Beberapa rawi ini meriwayatkan hadits dari jalan:
  • dari Ibnul Mubarak (Tsiqoh Imam , perawi kitab 6 dan ahmad serta Darimi)
  • dari Sulaiman At Taimi (Tsiqoh , perawi kitab 6 plus Ahmad dan Darimi)
  • dari Abu Utsman -bukan An Nahdi- (Ibnu Madini =majhul tapi Di tsiqohkan Ibnu Hibban, merupakan perawi Abu daud 1 hadist, nasai 1 hadist, Ibnu Majah 1 Hadist, Ahmad 2 hadist)
  • dari Bapaknya : (majhul sama seperti Abu Utsman, merupakan perawi Abu daud 1 hadist, nasai 1 hadist, Ibnu Majah 1 Hadist, Ahmad 2 hadist)
  • dari Ma'qil bin Yasar: ( sahabat)
Itulah para rawi hadits ini.

SIAPAKAH YANG BERHAK MENGHUKUMI DERAJAT HADITSNYA?

Menghukumi suatu hadits shahih atau dhoif pastinya bukan hal yang mudah yang bisa dilakukan oleh siapa saja.
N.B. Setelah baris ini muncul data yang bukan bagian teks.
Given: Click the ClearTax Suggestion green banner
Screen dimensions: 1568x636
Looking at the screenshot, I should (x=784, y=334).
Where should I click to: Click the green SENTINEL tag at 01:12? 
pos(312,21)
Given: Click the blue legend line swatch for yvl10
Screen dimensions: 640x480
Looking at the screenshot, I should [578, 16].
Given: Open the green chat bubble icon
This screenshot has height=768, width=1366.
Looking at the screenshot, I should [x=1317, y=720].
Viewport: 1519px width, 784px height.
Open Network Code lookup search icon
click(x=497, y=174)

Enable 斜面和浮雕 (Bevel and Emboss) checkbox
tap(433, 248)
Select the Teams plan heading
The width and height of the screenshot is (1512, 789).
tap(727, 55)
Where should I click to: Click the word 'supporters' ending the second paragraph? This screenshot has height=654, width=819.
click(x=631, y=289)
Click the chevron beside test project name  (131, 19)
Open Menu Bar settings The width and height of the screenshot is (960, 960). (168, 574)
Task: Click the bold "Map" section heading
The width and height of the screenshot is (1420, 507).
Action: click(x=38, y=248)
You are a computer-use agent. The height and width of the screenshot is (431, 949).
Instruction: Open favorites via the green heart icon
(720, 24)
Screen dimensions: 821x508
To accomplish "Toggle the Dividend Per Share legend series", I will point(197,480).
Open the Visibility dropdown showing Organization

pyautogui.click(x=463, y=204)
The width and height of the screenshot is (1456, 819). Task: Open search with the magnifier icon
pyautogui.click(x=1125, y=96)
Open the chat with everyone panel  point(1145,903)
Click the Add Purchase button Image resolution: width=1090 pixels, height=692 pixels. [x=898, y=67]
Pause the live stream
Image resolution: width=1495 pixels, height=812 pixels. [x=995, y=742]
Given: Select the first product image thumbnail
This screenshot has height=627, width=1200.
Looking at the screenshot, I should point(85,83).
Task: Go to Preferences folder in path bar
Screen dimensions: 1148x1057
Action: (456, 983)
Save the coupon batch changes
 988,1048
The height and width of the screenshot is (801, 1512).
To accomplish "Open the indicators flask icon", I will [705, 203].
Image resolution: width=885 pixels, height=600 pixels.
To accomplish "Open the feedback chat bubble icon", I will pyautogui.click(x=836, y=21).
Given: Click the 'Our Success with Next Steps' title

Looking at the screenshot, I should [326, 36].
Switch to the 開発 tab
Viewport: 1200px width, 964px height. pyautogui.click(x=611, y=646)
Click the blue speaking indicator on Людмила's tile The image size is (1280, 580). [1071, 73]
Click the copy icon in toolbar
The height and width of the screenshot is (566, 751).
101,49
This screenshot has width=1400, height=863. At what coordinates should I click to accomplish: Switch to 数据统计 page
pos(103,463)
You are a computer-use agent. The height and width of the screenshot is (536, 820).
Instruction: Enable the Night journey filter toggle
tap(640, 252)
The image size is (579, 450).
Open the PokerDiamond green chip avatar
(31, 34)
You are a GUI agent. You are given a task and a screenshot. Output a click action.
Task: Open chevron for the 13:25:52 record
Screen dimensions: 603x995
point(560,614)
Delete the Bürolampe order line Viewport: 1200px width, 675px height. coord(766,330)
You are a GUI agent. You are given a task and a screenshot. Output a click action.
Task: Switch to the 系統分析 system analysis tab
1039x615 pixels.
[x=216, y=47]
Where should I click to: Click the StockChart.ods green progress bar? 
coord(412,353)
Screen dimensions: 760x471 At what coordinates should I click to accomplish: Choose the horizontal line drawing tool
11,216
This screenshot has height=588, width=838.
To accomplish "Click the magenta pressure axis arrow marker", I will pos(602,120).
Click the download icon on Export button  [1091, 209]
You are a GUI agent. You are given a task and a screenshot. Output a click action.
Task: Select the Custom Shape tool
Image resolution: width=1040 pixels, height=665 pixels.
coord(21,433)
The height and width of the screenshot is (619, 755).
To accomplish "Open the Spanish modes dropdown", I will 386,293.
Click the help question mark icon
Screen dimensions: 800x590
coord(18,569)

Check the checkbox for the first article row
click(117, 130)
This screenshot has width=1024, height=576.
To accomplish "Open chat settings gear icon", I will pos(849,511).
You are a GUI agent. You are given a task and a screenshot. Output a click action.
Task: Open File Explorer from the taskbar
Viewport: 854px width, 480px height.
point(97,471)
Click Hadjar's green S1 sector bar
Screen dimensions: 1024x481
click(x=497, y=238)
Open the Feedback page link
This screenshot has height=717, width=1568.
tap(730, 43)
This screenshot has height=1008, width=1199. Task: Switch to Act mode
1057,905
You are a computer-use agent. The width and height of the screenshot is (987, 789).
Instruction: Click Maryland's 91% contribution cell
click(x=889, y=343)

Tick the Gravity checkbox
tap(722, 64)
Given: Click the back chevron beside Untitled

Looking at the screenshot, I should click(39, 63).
Beberapa pihak amat bermudah-mudah menggelari beberapa orang dengan gelar “al muhaddits”. Atau bahkan lebih dari itu, ada yang dengan sengaja menjuluki tokoh tertentu dengan sebutan “muhaddits abad ini”, padahal yang bersangkutan tidak memiliki periwayatan, tidak menyimak hadits dari para perawi dan muhadditsun sebelumnya, atau mungkin hanya memperoleh ijazah dalam kitab-kitab tertentu saja.

Muhaddits sendiri secara bahasa adalah orang yang meriwayatkan (rawi) hadits Rasulullah Shallallahu Alaihi Wasallam.[5] Namun, dalam ilmu musthalah al hadits, ditetapkan syarat, hingga seorang perawi disebut muhaddits. Al Hafidz As Suyuthi dalam muqadimah Tadrib Ar Rawi, telah menuliskan beberapa syarat orang bisa disebut muhaddits.[6]

Tatkala berbicara mengenai tingkatan penguasaan dalam ilmu hadits, Al Hafidz As Suyuthi telah membahas masalah ini dengan penjang lebar, ketika menyebutkan kriteria hafidz, muhaddits dan musnid, dengan menyebutkan,”Ketahuilah bahwa derajat terendah dari ketiganya adalah musnid, yakna siapa yang meriwayatkan hadits dengan isnadnya, baik dia memiliki ilmu tentang hadits atau hanya sekedar meriwayatkan. Adapun muhaddits lebih tinggi dari hal ini.”

DERAJAT HADITS

Jika membahas mengenai derajat hadits ini, paling tidak ada 2 pendapat yang didapat dari beberapa Ulama’. Antara yang menshahihkan dan mendhaifkan.
  • Pendapat yang mendhaifkan
Sanad hadits ini lemah (dla’iif), karena: 
1. Tidak diketahui (jahalah) siapa Abu ‘Utsman dan ayahnya.
2. adanya perselisihan (idlthirab) dalam sanadnya. An-Nasa’iy, Al-Baghawiy, dan Ibnu Hibbaan membawakan hadits ini tanpa menyebutkan “dari ayahnya” – yaitu ayah Abu ‘Utsman.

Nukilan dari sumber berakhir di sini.